Mr. Freer suggested http://instacalc.com/. You can't get much simpler than Instacalc. It's very easy to embed the calculator or a link with some preliminary formulas and data as a part of a challenge problem posted to a web page, wiki, or blog in any subject area. Engage your students during a science or social studies class by providing a critical thinking prompt and InstaCalc containing data pertinent to your lesson. The natural and readable number and equation language makes this calculator tool very appropriate to use with younger students who might find cell references somewhat abstract. Since no login is necessary to use InstaCalc, elementary teachers can easily use it with students under 13. Unfortunately, there is no graphic interface for creating graphs and charts. And even though, the coding for adding a graph of your calculation data is not difficult to learn, it would not be my choice for teaching younger children how to create charts and graphs. InstaCalc is a good tech integration tool that preserves the focus on the lesson, because it has a simple learning curve and a short setup time. The Instacalc Blog offers many tips for using this powerful tech tool. Give this shared calculator a try and figure out What the radius of a circle should be for the volume and area of a sphere to be equal?
To include simple graphs and charts as part of your lessons , you might consider ChartAll.com which can also be used without setting up a login. Logging in allows you to save your graphs.

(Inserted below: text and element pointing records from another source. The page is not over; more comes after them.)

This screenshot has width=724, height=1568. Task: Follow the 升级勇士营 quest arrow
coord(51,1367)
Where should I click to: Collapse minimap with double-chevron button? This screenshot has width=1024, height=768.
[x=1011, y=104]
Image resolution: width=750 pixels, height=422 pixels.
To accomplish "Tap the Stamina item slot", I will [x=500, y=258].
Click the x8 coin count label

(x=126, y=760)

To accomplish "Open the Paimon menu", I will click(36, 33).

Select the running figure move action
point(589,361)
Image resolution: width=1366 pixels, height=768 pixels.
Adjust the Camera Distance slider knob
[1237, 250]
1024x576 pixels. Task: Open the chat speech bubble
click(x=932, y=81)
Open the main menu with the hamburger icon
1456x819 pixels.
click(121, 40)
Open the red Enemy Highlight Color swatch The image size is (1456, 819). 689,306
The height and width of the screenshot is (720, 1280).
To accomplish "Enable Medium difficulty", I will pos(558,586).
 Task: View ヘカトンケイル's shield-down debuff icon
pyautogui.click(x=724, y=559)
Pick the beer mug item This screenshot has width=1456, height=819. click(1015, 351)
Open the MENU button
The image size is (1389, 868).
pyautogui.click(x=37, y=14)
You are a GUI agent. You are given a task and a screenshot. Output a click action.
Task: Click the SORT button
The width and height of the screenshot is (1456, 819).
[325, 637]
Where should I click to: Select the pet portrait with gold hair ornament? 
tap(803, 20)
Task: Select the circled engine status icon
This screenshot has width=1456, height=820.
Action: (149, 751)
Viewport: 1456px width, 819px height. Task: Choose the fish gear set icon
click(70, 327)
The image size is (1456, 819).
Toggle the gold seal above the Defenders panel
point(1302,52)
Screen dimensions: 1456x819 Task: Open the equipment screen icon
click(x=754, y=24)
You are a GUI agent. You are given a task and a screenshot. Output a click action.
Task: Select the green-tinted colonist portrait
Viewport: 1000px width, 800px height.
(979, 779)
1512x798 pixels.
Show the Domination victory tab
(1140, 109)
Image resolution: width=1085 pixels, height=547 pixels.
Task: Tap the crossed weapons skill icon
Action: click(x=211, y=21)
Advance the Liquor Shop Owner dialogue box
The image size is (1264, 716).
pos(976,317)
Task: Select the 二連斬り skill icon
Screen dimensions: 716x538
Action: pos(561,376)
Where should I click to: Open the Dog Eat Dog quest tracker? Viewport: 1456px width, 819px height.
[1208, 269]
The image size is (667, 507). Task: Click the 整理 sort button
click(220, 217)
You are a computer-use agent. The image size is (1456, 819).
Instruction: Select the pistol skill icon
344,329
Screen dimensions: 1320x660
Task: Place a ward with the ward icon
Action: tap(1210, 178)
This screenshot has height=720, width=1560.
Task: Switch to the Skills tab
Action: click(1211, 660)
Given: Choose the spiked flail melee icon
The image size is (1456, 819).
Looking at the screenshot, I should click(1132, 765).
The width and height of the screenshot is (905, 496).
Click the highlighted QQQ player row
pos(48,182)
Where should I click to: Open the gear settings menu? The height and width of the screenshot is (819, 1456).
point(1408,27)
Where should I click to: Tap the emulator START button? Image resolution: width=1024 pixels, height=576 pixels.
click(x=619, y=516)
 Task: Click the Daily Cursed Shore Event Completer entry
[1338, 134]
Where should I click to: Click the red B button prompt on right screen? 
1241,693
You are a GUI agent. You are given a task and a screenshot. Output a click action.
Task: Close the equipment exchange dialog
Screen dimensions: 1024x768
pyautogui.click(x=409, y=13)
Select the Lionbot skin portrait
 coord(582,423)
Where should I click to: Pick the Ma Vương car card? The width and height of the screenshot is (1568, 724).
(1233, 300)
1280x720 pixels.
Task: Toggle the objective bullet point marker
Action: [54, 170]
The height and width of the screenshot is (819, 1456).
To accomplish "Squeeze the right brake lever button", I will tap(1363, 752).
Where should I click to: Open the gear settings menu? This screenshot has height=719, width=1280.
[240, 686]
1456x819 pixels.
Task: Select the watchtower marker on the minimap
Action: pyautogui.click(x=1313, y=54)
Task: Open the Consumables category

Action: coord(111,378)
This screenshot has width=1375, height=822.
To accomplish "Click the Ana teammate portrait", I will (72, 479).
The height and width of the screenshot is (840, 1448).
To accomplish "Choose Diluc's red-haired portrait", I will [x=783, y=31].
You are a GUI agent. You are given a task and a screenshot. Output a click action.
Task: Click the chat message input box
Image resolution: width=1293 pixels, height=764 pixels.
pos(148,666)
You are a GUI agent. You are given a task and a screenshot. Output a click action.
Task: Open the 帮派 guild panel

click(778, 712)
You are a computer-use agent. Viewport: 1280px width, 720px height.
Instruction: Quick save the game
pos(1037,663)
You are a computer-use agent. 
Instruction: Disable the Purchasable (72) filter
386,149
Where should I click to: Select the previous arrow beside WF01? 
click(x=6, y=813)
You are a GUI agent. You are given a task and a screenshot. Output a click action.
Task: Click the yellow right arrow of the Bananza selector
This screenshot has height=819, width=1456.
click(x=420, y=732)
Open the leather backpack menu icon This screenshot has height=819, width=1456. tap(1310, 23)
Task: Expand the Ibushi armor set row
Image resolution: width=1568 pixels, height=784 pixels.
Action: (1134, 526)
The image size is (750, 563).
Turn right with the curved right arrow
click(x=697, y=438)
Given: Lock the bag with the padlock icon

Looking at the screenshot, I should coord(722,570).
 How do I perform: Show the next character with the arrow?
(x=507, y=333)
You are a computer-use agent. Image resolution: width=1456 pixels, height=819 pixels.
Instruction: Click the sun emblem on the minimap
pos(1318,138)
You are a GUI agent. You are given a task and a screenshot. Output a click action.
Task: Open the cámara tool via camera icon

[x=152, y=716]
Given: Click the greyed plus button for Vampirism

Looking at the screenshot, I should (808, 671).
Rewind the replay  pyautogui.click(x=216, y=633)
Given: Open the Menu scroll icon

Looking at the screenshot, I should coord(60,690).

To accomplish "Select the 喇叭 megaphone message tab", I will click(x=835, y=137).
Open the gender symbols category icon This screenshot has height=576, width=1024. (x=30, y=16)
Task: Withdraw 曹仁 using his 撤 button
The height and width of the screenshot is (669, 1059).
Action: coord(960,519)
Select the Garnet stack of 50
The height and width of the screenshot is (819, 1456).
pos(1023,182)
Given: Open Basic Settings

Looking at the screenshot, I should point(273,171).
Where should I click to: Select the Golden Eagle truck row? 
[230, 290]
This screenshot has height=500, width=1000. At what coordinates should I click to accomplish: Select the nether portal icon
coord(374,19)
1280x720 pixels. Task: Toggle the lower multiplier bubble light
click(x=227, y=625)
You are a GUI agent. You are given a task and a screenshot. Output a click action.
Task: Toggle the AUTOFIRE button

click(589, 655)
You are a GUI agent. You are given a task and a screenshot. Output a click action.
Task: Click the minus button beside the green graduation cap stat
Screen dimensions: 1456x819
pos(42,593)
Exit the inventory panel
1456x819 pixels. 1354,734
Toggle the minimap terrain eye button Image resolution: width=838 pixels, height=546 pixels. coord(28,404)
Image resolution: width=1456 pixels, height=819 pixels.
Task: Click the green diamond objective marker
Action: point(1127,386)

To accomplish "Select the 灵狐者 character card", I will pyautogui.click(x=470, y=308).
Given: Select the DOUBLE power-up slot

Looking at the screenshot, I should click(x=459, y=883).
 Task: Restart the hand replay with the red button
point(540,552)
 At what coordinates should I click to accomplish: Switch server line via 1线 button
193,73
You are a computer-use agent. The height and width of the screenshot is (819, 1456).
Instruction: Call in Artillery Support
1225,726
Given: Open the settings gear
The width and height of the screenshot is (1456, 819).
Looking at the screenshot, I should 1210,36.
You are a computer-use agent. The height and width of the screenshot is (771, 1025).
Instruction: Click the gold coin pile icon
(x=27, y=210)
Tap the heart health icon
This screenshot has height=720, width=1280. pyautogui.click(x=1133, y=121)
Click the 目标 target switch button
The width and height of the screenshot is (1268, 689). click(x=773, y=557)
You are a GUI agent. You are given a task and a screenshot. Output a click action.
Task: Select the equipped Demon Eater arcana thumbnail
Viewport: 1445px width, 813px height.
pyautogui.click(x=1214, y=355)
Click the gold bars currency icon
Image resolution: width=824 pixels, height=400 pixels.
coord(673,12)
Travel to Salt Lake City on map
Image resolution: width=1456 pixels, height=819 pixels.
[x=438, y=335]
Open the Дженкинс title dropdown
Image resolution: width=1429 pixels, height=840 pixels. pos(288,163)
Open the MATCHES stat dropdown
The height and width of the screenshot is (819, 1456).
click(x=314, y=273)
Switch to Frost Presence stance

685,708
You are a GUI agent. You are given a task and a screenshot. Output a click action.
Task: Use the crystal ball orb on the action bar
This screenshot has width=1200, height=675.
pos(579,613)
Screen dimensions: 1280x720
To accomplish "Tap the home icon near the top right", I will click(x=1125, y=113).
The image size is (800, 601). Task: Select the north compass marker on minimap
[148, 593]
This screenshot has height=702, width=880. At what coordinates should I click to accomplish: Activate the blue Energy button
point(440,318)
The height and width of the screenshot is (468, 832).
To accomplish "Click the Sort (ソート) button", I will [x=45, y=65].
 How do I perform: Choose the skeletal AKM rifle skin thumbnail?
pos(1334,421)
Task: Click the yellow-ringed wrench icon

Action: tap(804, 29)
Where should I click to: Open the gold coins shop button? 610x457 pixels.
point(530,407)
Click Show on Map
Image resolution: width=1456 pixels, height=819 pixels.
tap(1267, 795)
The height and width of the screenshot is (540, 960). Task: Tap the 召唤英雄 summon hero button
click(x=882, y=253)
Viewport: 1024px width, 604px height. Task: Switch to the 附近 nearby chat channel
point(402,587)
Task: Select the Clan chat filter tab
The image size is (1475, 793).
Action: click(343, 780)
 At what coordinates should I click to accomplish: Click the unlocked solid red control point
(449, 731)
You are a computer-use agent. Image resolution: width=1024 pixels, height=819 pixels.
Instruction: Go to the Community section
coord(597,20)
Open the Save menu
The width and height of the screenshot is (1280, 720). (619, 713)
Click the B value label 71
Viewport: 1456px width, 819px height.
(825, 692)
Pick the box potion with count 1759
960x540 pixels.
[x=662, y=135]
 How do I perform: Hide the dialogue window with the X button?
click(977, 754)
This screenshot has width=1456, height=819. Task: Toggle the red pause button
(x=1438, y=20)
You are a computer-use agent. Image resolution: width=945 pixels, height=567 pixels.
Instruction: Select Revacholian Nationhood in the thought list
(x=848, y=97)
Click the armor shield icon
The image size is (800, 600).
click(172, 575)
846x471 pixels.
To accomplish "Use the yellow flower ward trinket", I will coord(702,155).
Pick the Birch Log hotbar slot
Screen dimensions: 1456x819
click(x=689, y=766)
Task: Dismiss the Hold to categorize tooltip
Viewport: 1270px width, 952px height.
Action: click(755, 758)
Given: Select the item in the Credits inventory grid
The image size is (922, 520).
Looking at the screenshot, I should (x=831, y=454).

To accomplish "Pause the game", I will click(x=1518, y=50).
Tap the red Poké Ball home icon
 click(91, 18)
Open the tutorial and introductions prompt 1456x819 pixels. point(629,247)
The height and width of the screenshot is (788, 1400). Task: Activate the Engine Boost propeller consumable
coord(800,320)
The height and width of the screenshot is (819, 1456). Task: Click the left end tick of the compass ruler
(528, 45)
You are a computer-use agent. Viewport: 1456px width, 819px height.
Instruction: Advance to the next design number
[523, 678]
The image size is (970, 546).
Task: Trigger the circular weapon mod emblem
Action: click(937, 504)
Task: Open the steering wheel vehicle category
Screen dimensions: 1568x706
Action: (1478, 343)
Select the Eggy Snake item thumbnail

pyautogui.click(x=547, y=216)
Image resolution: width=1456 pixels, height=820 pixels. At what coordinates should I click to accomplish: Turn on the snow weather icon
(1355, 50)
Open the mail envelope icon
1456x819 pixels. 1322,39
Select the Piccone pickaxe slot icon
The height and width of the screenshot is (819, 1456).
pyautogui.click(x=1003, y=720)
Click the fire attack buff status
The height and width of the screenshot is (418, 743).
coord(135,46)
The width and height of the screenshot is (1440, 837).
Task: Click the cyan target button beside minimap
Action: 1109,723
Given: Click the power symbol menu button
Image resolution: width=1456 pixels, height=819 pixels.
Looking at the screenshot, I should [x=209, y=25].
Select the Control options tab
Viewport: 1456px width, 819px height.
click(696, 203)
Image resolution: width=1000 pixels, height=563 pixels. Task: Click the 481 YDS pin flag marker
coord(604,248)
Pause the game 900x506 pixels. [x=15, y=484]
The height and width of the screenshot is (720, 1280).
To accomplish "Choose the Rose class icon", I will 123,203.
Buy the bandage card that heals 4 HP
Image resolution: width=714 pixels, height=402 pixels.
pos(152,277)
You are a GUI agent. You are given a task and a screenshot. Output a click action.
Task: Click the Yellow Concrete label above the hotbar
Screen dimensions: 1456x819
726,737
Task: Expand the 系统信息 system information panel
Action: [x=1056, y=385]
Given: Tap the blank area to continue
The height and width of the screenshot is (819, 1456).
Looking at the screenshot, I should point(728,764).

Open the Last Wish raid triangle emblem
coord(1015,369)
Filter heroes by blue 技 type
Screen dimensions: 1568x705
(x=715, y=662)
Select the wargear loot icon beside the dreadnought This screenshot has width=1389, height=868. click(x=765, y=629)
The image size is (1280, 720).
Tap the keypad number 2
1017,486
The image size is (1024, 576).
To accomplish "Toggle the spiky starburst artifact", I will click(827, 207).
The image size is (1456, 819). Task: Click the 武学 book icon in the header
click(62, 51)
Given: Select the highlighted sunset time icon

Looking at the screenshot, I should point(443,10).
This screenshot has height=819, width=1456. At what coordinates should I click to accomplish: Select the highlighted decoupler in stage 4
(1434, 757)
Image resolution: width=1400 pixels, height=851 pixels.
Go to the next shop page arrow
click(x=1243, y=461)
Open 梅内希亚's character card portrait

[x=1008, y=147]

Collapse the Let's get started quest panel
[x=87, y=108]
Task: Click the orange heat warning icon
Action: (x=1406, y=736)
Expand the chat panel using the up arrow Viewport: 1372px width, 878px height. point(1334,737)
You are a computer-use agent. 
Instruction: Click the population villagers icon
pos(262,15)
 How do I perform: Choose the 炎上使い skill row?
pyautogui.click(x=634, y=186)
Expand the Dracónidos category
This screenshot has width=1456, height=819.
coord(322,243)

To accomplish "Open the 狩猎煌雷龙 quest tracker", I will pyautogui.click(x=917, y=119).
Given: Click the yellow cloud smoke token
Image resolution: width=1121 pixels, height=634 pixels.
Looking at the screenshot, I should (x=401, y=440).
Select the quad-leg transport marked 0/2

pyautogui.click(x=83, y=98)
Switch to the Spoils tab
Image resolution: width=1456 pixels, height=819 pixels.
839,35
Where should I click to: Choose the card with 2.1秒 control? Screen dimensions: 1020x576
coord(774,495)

Browsing the charts, I found several classrooms making use of this simple tool to analyze basic data such as Distribution of Blood Types Within a Classroom. In his comment, Dave from ChartAll.com suggest selecting the "Data from a Google spreadsheet" and then typing the key of a "published" spreadsheet. I loved this idea, but would suggest having plenty of time to learn the limitations and the strengths of this tool if you plan to use it with Google Spreadsheets. After several attempts to graph a 7th grade class project comparing the number of jumping jacks students could perform over time for a Math unit on Variables and Patterns, I concluded that our Google Spreadsheet data would have to be changed from rows to columns to produce useful results with this tool. However, ChartAll's linking and embedding features were quite easy to use and provided a useful tool for creating and sharing basic graphs on line.
For more complex data analysis, try charting the data using Swivel.com which was suggested by ITM reader Kathleen. Our class Jumping Jack data collected using Google spreadsheet imported easily into Swivel, and the site provided us with many ways to look at our data, including disaggregations and summaries we had not considered. If you're a real data geek, Swivel will keep you busy for hours with its wealth of features. Again, we discovered that the graph we were looking for required graphing rows, and Swivel seems limited to charting columns, so our results weren't exactly what we were looking for. However, Swivel's many shared sets of data, graphs and tools are testimony to the value of Web 2.0 in education. The site is full of fascinating materials and prompts for classroom discussions to accompany lessons in a variety of curricular areas. How about this Swivel graph to accompany the blood type data these students graphed using ChartAll.
Finally, many of you wrote to me as soon as you spotted the announcement that Google Docs and Spreadsheets launched the anticipated CHARTS and GRAPHS feature. I can't wait to check out this new Google Spreadsheet feature, and promise to report in as soon as I put our Jumping Jack data to the test.